For a long time, I wondered at what point the Israeli occupation of the territories would have reached the tipping point beyond which there is no way back from the creation of a single, bi-national state with a Palestinian majority in all the territories between the Jordan and the Sea).
Meron Benvenisti was talking about this already in the 1980s. For me, as a liberal Jew and an old Labor Zionist, I didn’t see it that way. I think, though, that we’ve already passed the tipping point. I don’t know at what precise “point” in time this happened. I’m pretty sure that there is no such single precise point.
But I think you can actually indicate at what point you have passed the tipping point by noting clear precise points that are public and political. In my own estimation, I can identify three such moments:
[1] the establishment of a government with Avigdor Lieberman, and the clear fascist tendencies represented by him,
[2] Netanyahu’s declaration, in public before the UN, rejecting the Palestinian statehood bid on the grounds that withdrawing from the territories is too dangerous,
[3] the recent Levy Committee Report that the settlements in the West Bank are legal because there the territories are, in its estimation, not “occupied.” Even if the Attourney General refuses to adopt the report, the cat’s out of the bag with lots of damage done.
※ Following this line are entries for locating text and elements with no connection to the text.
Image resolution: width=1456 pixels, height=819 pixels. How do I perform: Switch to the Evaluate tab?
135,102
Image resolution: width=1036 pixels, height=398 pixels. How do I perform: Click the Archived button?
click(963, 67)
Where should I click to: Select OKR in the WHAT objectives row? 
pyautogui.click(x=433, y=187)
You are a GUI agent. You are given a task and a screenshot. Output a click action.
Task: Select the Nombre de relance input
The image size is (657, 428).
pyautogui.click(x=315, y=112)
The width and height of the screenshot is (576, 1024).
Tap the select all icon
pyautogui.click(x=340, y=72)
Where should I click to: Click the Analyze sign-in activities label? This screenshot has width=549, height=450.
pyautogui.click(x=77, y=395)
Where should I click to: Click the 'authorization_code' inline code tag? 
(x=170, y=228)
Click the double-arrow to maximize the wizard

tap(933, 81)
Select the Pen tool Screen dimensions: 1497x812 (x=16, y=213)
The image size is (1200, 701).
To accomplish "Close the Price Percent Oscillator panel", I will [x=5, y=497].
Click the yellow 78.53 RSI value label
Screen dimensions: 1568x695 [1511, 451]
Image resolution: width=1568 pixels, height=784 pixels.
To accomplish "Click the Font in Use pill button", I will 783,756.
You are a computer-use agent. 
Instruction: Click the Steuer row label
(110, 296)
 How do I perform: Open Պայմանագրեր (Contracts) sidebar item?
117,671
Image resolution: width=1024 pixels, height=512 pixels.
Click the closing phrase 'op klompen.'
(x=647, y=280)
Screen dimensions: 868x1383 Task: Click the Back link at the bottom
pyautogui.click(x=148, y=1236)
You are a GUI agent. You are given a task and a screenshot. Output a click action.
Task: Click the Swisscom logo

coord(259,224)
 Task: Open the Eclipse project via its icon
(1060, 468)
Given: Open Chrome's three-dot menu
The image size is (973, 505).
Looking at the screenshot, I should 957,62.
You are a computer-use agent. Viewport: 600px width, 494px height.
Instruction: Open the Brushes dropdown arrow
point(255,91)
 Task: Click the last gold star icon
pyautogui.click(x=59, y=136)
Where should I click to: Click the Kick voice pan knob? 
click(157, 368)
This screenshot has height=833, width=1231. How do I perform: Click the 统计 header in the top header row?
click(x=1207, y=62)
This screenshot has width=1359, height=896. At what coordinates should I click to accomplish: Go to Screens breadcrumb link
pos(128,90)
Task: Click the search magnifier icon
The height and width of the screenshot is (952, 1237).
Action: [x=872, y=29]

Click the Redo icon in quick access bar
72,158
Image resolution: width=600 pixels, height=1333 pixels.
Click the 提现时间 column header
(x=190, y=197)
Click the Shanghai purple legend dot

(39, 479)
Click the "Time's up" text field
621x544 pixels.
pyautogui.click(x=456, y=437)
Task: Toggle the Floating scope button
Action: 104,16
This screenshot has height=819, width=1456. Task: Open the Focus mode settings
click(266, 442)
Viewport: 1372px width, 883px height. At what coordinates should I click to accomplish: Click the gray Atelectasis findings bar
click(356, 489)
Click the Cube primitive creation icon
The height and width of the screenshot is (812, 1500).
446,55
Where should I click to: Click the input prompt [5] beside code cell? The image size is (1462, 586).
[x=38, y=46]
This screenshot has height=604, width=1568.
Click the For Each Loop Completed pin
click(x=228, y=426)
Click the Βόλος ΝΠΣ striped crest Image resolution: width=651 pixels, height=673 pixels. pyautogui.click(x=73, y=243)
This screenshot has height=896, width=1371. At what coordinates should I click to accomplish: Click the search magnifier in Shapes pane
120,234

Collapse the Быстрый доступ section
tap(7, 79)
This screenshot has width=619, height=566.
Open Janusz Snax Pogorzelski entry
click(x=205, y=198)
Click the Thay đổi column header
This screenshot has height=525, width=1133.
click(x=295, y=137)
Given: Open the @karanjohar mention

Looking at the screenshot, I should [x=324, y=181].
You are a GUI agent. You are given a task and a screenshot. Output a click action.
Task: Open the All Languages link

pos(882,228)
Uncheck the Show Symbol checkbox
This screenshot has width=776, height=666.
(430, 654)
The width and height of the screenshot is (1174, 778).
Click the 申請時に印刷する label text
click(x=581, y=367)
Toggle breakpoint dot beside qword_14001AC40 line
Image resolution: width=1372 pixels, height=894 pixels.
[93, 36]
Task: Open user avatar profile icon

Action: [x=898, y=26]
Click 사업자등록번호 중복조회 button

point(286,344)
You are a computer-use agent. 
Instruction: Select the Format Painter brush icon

Has Israel crossed the tipping point? If the territories aren’t occupied and it is too dangerous for Israel to leave them, then it’s time to grant the Palestinians, if they want it, the right to vote in sovereign, democratic Israel, imperfect as that young democracy may or may not be. Otherwise, what we’re looking at really is a form of apartheid or some other form of fascism.
I don’t see how it works any other way. To be sure, all sorts of things can happen all of a sudden, and there is no way to predict even the near future. But is it possible to turn back the clock when you are five minutes past midnight?